What this exercise asks =>
(a) Reproduce everything in the bxvector crash post below from "My knee-jerk reaction" down to "proof of that.".
(b) According to the bxvector crash post below, to what value is bxrange_ hard coded in the member initializers?
(c) List every line range of L1TObjectsTiming.cc that the bxvector crash post below links to.

Document extract =>
----
Okay, a quick 15 minute dissection shows that the crashing bxvector here is (at least initially) the muon bxvector. It has 22 BX's in it (-10 to 11) (instead of the expected 5), and is quite (suspiciously?) full in general:

Size per BX: -10: 1 -9: 2 -8: 2 -7: 2 -6: 2 -5: 2 -4: 2 -3: 2 -2: 2 -1: 2 0: 4 1: 2 2: 2 3: 2 4: 2 5: 2 6: 1 7: 2 8: 2 9: 2 10: 1 11: 1

It is also worth noting under this set-up, we do get a previous event, which shows the proper 5 BX's:

Size per BX: -2: 0 -1: 2 0: 0 1: 0 2: 0

My knee-jerk reaction seeing this is that it is data corruption, perhaps related to the ongoing uGT packer/unpacker problem, but I have no definitive proof of that.

The exact crash of course occurs here,

https://github.com/cms-sw/cmssw/blob/e2d38115a927b9dcaceeeacbcb209605eb0d60e7/DQM/L1TMonitor/src/L1TObjectsTiming.cc#L818-L819

It finds some theoretically valid muon in BX 7:

Muon in collection that passes qual cuts Muon->pt(): 61 Muon->hwQual(): 12

and then comes up with an "index" of 9 for it in the vector of histograms in that arcane equation there. It then tries to access muons_eta_phi at this index, which was previously created in this loop here:

https://github.com/cms-sw/cmssw/blob/e2d38115a927b9dcaceeeacbcb209605eb0d60e7/DQM/L1TMonitor/src/L1TObjectsTiming.cc#L122-L131

coincidentally, bxrange_ is a const hard coded to 5 in the member initializers here:

https://github.com/cms-sw/cmssw/blob/e2d38115a927b9dcaceeeacbcb209605eb0d60e7/DQM/L1TMonitor/src/L1TObjectsTiming.cc#L3-L34

instead of being some constexpr or something.
----
Supplied records =>
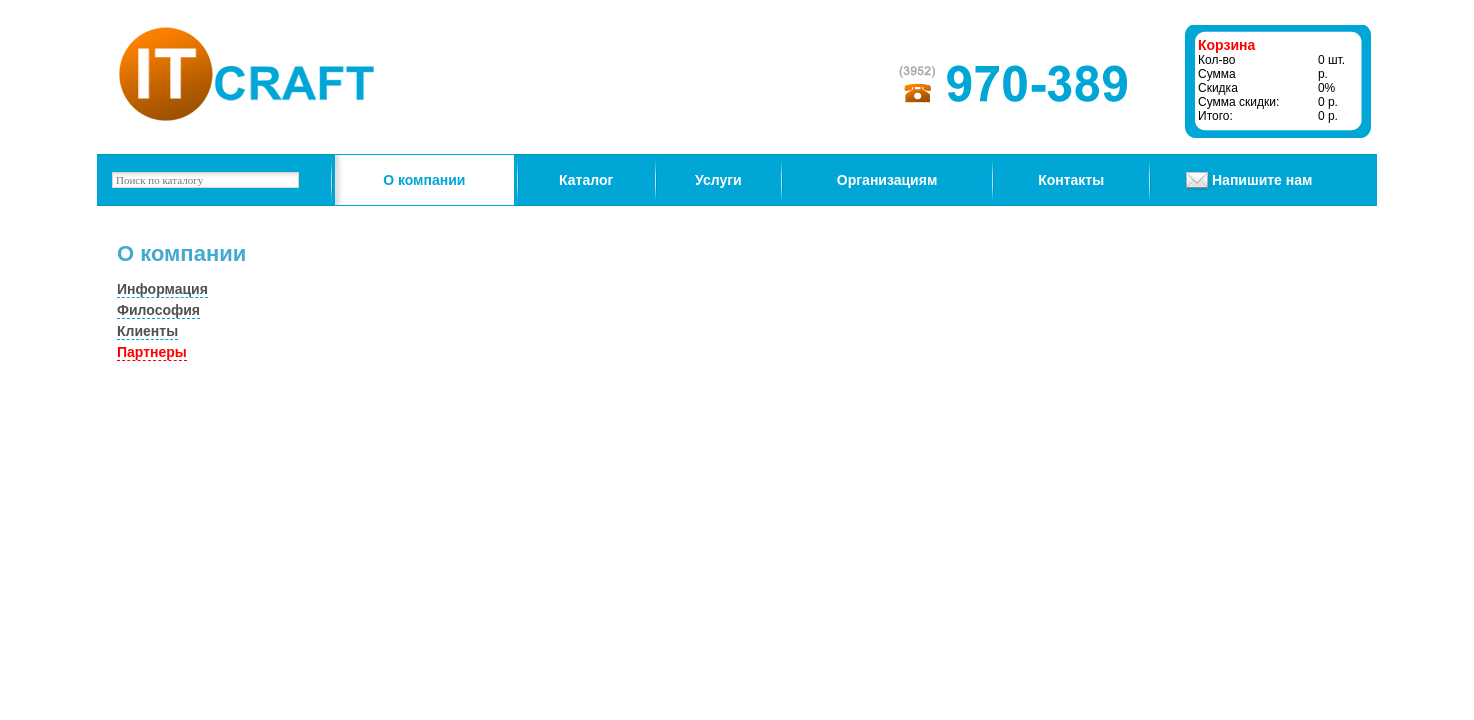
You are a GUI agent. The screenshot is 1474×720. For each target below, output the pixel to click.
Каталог (586, 180)
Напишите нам (1262, 180)
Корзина (1226, 45)
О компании (424, 180)
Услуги (718, 180)
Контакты (1071, 180)
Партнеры (152, 352)
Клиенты (147, 331)
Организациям (887, 180)
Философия (158, 310)
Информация (162, 289)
----
Solutions to the tasks =>
(a)
My knee-jerk reaction seeing this is that it is data corruption, perhaps related to the ongoing uGT packer/unpacker problem, but I have no definitive proof of that.

(b) 5

(c) Lines 818–819, lines 122–131, lines 3–34